What to produce |
Where "output" occurs in a line of the entries below, copy that line.

[Collected data]
—————
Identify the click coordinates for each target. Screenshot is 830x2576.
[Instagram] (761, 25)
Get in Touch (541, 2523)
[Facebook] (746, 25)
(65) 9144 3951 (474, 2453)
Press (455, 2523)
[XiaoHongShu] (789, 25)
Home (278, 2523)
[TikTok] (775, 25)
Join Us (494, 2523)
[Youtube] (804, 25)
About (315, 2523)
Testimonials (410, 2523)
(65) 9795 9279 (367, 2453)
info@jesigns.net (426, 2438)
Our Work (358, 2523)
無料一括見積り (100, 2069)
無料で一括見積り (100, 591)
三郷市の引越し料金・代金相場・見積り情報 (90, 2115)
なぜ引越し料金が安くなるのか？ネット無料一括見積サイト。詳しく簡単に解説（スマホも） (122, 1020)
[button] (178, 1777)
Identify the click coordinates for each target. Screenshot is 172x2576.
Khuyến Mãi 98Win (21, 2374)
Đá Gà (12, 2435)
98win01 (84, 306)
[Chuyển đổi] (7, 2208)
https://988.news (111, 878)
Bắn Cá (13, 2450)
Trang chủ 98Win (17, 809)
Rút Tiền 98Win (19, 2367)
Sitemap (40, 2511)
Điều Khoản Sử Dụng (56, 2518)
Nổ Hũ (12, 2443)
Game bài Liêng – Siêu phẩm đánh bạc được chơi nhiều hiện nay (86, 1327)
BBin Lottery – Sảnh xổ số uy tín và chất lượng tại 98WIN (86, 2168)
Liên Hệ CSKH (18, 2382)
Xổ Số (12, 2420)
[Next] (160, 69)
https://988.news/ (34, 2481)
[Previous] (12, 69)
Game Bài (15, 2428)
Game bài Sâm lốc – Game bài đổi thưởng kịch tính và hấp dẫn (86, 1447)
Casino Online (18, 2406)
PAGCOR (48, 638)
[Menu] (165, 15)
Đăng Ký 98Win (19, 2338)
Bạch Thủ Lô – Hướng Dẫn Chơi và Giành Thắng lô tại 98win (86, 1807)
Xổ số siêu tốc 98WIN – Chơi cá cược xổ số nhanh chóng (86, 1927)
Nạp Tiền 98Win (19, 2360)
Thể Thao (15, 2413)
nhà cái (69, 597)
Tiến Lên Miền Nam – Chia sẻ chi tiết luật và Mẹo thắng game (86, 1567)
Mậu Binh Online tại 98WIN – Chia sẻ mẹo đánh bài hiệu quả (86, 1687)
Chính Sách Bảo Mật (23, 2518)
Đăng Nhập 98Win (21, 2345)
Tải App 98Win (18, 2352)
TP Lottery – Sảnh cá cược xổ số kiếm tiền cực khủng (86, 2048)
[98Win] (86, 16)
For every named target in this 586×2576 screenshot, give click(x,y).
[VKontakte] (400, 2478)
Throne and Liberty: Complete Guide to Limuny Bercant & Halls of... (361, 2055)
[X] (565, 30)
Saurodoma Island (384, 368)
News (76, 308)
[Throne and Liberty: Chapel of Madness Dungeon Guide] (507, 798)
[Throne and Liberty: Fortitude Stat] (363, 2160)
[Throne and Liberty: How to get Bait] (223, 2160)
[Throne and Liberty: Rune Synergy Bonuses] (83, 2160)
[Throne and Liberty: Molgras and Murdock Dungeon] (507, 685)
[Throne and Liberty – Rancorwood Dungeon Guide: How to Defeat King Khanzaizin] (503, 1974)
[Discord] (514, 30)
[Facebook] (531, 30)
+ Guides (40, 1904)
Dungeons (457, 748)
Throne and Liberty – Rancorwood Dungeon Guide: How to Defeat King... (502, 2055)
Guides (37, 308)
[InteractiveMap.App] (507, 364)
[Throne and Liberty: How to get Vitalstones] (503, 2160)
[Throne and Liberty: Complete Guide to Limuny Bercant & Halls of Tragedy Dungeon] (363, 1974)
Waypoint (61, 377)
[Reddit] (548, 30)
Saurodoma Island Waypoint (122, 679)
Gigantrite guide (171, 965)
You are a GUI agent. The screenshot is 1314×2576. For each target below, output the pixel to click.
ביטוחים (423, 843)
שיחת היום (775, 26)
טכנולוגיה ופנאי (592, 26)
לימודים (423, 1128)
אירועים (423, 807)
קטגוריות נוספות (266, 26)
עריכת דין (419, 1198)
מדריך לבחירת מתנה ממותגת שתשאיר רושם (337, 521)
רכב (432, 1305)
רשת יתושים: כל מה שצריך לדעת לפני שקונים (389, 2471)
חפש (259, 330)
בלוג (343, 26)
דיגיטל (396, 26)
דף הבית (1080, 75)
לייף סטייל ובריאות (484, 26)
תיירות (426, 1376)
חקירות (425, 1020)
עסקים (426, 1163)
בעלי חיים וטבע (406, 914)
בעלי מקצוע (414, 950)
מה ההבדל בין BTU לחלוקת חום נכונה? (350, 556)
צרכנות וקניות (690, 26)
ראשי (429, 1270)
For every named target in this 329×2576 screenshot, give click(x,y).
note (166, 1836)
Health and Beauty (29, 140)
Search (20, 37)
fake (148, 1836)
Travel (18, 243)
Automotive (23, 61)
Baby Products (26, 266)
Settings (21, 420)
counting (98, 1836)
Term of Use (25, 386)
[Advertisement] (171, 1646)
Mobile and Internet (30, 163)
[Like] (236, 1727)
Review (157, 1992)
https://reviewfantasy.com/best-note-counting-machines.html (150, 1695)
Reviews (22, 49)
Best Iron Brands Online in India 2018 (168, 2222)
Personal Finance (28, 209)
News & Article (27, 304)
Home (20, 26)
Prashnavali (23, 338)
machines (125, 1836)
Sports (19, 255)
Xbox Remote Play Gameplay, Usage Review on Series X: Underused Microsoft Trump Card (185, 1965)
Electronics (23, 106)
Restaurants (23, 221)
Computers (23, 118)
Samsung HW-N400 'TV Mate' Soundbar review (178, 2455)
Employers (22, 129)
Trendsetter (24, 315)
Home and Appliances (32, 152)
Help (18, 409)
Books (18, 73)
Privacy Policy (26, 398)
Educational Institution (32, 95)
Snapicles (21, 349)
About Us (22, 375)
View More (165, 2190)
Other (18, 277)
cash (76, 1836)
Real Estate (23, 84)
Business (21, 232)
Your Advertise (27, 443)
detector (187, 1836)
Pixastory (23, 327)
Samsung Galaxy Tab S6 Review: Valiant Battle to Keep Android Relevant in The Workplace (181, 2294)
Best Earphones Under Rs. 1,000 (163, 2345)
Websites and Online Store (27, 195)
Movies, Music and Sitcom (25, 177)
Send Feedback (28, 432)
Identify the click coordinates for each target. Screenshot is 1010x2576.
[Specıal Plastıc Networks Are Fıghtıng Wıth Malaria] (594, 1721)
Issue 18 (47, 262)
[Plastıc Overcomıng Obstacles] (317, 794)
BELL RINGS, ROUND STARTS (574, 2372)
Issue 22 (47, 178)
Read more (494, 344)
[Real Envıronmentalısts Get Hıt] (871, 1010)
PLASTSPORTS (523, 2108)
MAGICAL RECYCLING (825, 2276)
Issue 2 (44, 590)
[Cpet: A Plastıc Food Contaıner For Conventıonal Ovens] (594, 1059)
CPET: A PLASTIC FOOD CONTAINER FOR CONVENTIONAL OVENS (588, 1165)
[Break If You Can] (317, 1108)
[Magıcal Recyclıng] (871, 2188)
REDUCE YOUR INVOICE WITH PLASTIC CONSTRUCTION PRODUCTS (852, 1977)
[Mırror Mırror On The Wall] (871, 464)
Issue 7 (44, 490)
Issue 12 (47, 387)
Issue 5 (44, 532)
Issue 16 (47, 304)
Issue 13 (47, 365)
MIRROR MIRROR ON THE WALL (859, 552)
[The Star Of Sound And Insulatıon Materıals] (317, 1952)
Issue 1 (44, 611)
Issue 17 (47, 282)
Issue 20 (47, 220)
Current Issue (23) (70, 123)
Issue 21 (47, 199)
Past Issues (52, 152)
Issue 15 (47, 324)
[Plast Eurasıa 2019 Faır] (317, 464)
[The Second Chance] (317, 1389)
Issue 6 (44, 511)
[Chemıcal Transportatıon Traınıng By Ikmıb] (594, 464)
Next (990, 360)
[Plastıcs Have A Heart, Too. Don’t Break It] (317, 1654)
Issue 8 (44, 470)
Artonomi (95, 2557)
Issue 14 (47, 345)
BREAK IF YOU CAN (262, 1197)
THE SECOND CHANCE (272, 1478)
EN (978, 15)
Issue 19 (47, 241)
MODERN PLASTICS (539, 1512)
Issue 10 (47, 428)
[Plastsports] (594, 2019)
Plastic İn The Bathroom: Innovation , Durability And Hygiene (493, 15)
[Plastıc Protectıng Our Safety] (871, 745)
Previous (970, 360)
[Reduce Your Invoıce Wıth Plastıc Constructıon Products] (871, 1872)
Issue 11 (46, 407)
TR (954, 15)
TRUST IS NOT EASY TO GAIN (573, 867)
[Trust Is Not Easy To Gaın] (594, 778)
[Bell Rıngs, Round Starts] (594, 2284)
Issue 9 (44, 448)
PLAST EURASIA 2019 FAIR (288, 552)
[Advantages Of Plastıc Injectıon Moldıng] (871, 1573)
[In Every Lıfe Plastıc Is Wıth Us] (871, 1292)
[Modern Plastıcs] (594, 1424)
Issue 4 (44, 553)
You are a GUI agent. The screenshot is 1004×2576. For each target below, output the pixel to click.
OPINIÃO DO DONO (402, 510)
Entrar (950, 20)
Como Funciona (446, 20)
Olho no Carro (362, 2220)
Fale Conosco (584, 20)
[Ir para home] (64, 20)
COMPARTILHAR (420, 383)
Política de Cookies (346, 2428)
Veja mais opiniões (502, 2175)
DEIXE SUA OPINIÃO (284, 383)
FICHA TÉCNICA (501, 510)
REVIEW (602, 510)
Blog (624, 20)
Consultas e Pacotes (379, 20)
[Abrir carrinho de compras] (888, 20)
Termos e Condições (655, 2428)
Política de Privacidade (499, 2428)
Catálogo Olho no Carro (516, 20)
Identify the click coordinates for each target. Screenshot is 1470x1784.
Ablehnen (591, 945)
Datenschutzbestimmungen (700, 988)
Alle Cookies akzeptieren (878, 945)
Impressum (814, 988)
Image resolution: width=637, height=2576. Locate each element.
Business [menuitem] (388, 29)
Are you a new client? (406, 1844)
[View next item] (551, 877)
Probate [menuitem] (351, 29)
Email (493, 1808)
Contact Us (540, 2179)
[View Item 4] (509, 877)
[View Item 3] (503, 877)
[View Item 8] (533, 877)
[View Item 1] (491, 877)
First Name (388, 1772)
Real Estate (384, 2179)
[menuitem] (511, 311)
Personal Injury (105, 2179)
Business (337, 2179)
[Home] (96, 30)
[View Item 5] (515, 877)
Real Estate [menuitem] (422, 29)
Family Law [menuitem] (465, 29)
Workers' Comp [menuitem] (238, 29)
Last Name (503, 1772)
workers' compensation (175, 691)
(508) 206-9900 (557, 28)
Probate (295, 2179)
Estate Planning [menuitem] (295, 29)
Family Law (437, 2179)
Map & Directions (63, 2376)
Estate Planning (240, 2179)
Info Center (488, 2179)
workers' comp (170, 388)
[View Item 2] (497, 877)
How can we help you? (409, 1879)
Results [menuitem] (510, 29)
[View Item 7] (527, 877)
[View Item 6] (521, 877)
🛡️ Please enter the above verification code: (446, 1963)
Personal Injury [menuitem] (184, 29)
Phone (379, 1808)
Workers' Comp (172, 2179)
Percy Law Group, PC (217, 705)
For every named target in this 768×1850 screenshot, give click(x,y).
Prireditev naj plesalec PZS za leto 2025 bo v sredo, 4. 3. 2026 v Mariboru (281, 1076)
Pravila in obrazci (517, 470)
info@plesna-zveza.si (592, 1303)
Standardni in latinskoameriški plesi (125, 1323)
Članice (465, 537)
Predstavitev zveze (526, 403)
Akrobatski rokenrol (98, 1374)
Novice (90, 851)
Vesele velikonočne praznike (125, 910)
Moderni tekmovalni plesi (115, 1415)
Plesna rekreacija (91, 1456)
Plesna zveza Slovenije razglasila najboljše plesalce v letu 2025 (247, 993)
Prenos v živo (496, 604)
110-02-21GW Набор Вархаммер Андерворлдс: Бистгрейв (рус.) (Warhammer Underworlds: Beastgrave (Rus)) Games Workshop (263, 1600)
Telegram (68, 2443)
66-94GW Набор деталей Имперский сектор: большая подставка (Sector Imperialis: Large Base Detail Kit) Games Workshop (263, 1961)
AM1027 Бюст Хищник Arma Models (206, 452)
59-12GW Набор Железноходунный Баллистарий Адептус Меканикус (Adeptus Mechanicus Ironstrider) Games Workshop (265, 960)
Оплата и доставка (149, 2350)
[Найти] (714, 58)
—————
Result of this exercise |
You are a GUI agent. The screenshot is 1314×2576. For each target below, output the pixel to click.
You are a GUI agent. The screenshot is 1004×2576. For each target below, output the pixel to click.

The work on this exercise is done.